Durchweg freundlich empfangen die Bewohner die Gäste, manche von ihnen zeigen ihre kargen Zimmer. Letzte Station des Rundgangs ist einer von zwei Sozialräumen. Die Teilnehmer nehmen Platz - und sprechen Klartext. Und wieder ist es Both, der die aus seiner Sicht menschenunwürdige Situation in der Unterkunft anspricht. Dallinger verweist auf den Druck, den der Rhein-Neckar-Kreis beim Aufbau der Anlage hatte. Lediglich ein halbes Jahr sei dafür Zeit gewesen. Währendessen konnte der Kreis den Großteil der Flüchtlinge in der Ladenburger Alten Martinsschule unterbringen. Dallinger räumt aber auch ein, dass die Struktur des Schwetzinger Asylbewerberheims nicht ideal sei. Der Kreis setze normalerweise "andere Standards". Die Unterkunft ist bis Ende des Jahres befristet. Eine Nachfolgelösung soll laut Dallinger in den nächsten Monaten erarbeitet werden. Die Ehrenamtler gehen jedoch davon aus, dass die Flüchtlinge länger in dem Containerdorf untergebracht werden.

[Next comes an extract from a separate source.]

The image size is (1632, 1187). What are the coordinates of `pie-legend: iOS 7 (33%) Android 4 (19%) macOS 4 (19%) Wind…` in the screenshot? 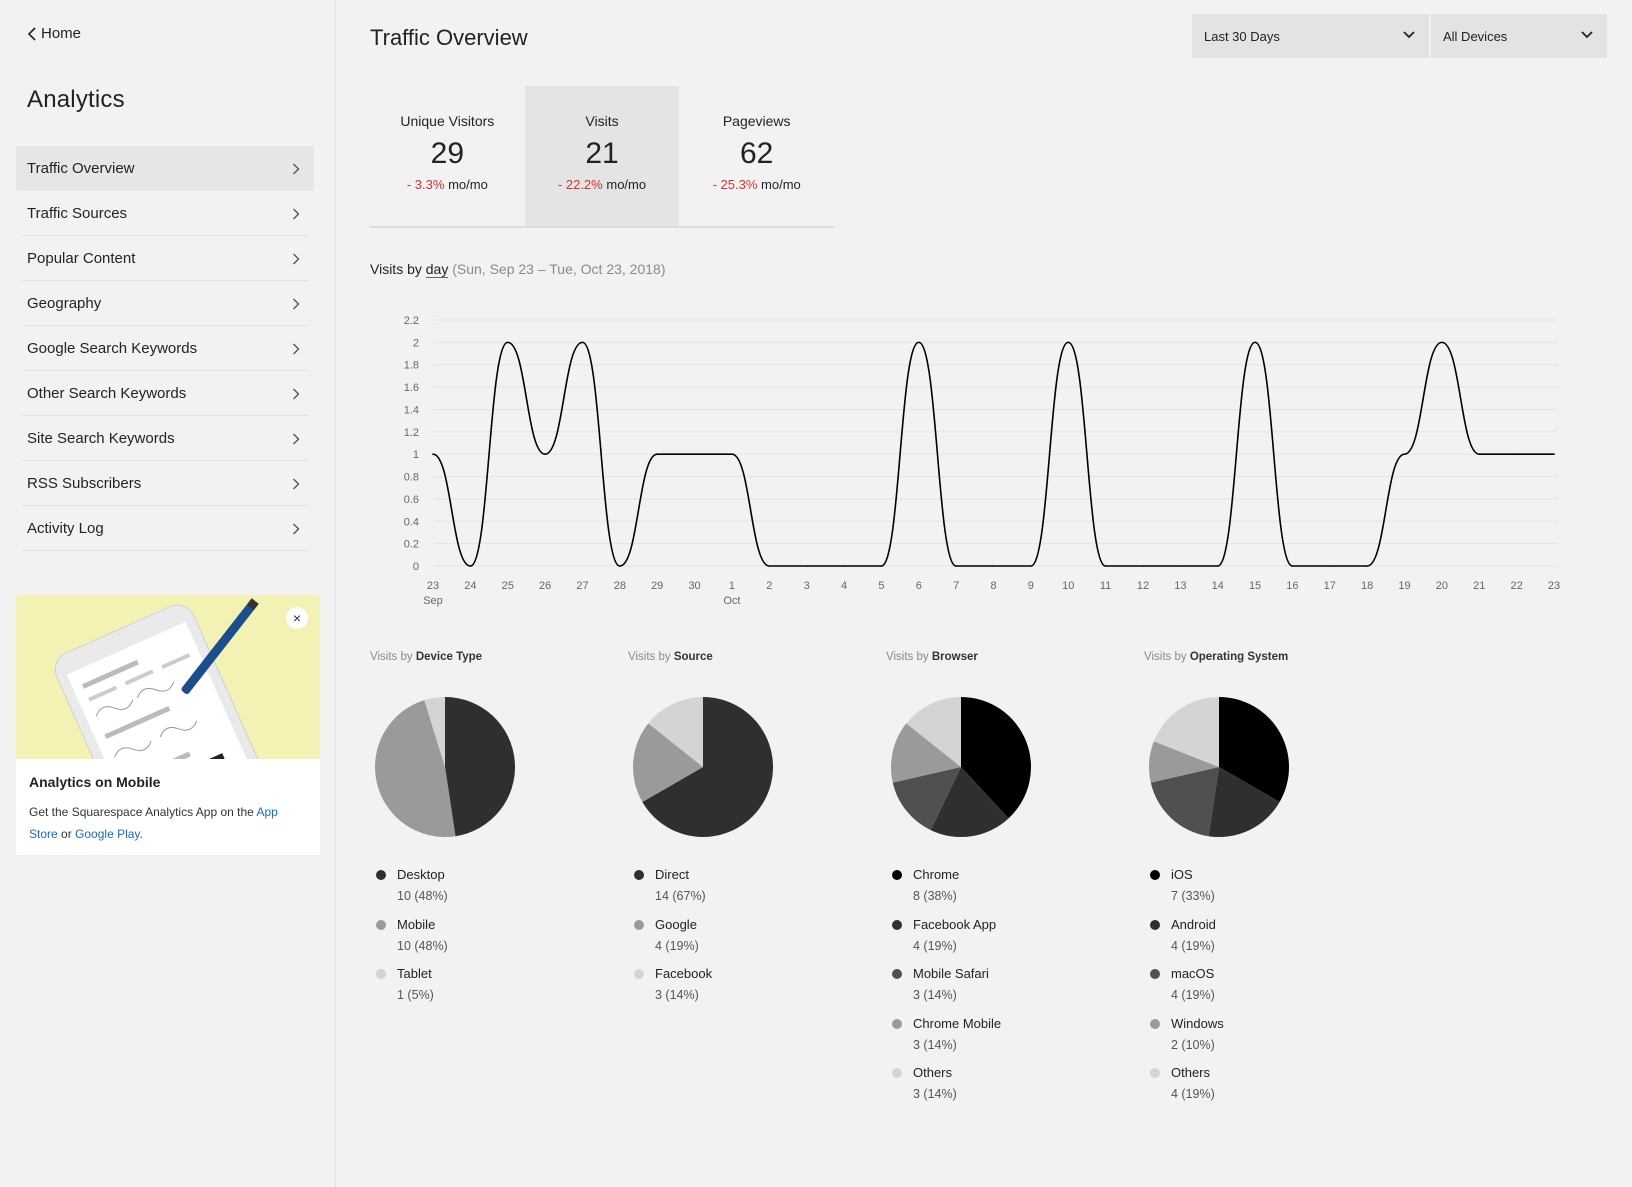 It's located at (1269, 990).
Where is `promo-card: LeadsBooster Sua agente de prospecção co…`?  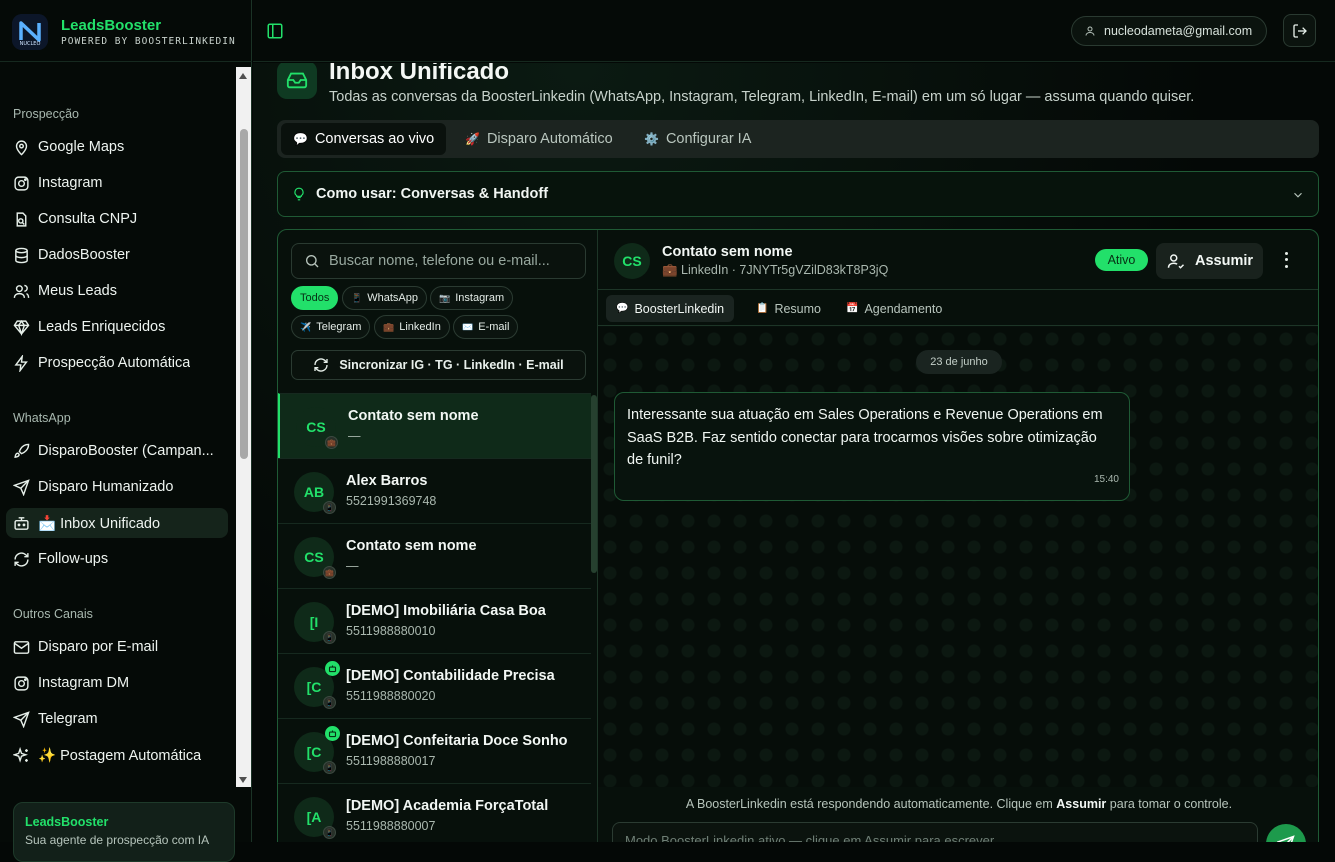 promo-card: LeadsBooster Sua agente de prospecção co… is located at coordinates (124, 832).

Der Vorsitzende des Grünen-Arbeitskreises, der Landtagsabgeordnete Daniel Lede Abal, meint: "Aus meiner Erfahrung mit dem Thema Asyl weiß ich, dass Provisorien meist länger bleiben als geplant." Vor diesem Hintergrund fordert Jutta Fischer-Fritsch, Parlamentarische Beraterin der Grünen-Landtagsfraktion, vom Landrat ein Konzept, wie es im Rhein-Neckar-Kreis weitergehen soll und moniert, dass in Schwetzingen manche Dinge schiefgegangen seien.

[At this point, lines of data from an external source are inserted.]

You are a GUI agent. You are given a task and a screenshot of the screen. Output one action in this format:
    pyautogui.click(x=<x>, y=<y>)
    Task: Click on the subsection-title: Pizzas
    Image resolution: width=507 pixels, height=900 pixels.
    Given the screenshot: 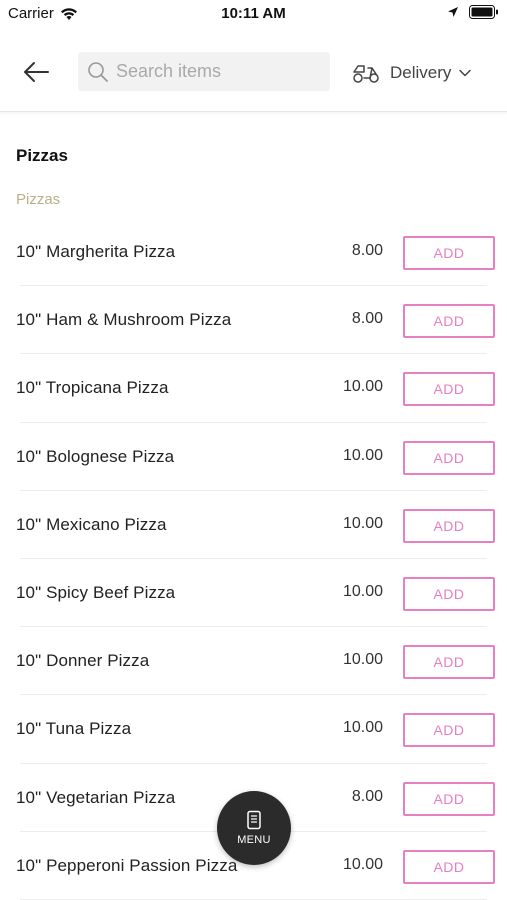 What is the action you would take?
    pyautogui.click(x=38, y=200)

Dallinger geht an die Decke. "Jetzt muss ich doch mal dazwischengrätschen", zürnt er. Ob Fischer-Fritsch überhaupt wisse, wie die Landkreise arbeiteten. Die würden erst sehr kurzfristig erfahren, wann und wie viele Flüchtlinge sie aufnehmen müssten. Nicht zu vergessen die Verhandlungen mit den Kommunen, die die rechtlichen Voraussetzungen für den Bau von Unterkünften in die Wege leiten würden.

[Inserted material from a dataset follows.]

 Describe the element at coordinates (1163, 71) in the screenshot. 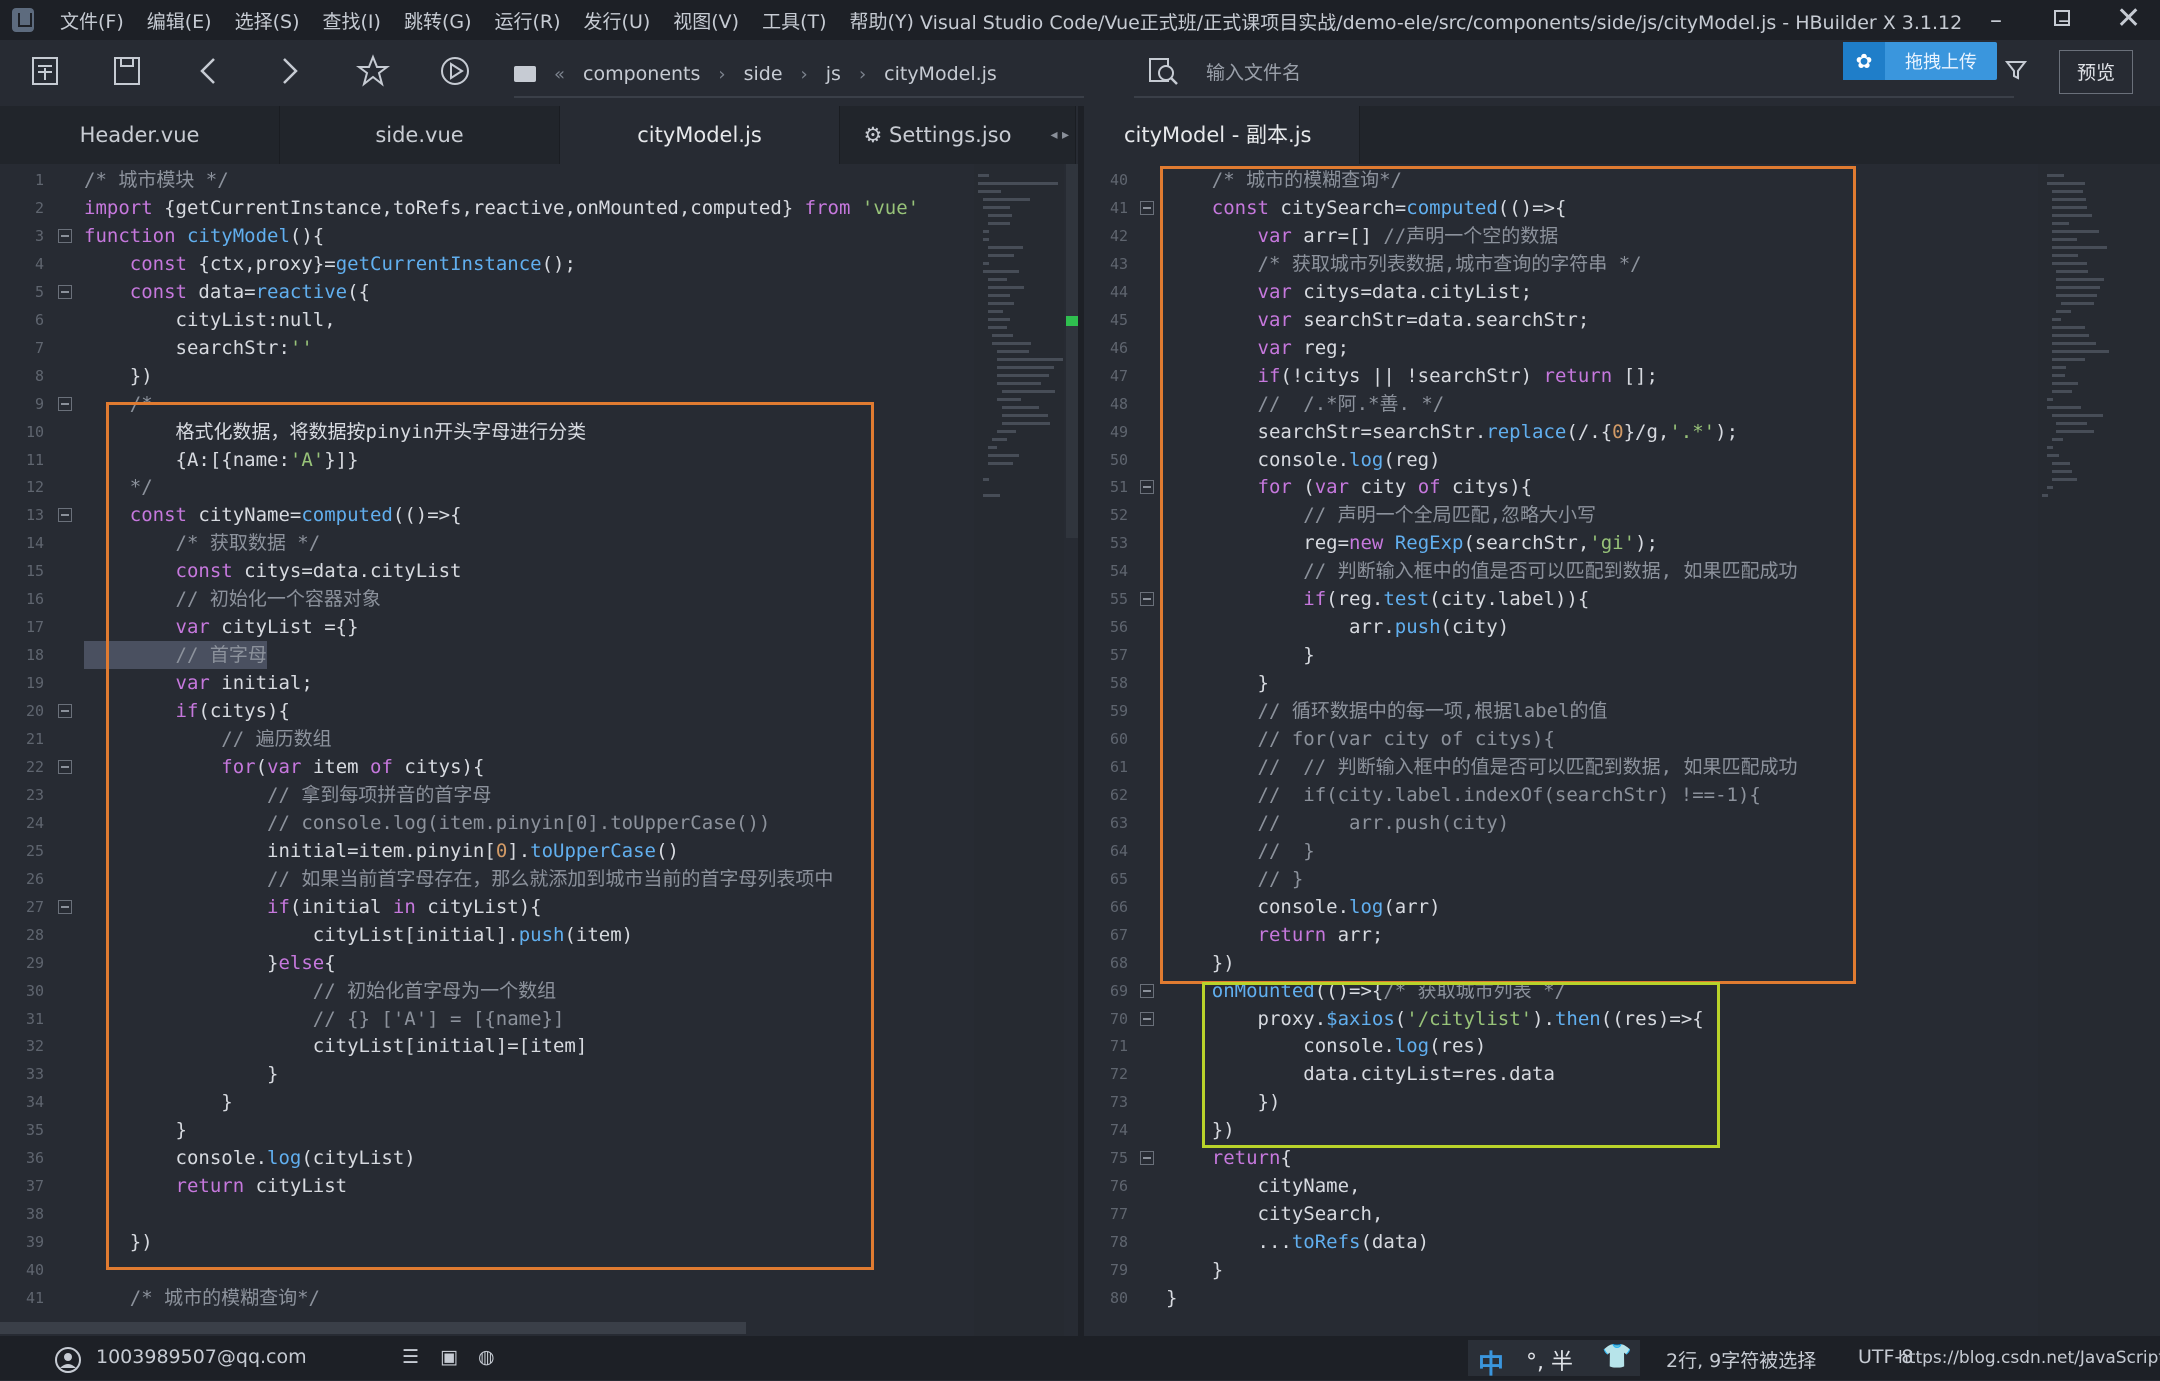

Die Debatte ist hitzig und leidenschaftlich. Both und andere Freiwillige lassen nicht locker. Sie kommen auf die Ärzte zu sprechen, die in der Unterkunft eine Sprechstunde anbieten wollten, was ihnen das Landratsamt untersagte. Dallinger kann Both nicht entgegenkommen und lehnt den Wunsch aus haftungsrechtlichen Gründen weiterhin ab. Außerdem müssten sich die Flüchtlinge in der Gesellschaft zurechtfinden, eigenständige Arztbesuche inklusive. Und es sei ja nicht so, dass Mediziner bei Bedarf nicht aufs Gelände dürften. Becker sekundiert: "An anderen Standorten im Kreis ist das kein Problem."

Einig wird man sich zwar nicht, trotzdem finden es am Ende alle Beteiligte gut, miteinander gesprochen zu haben. Immerhin.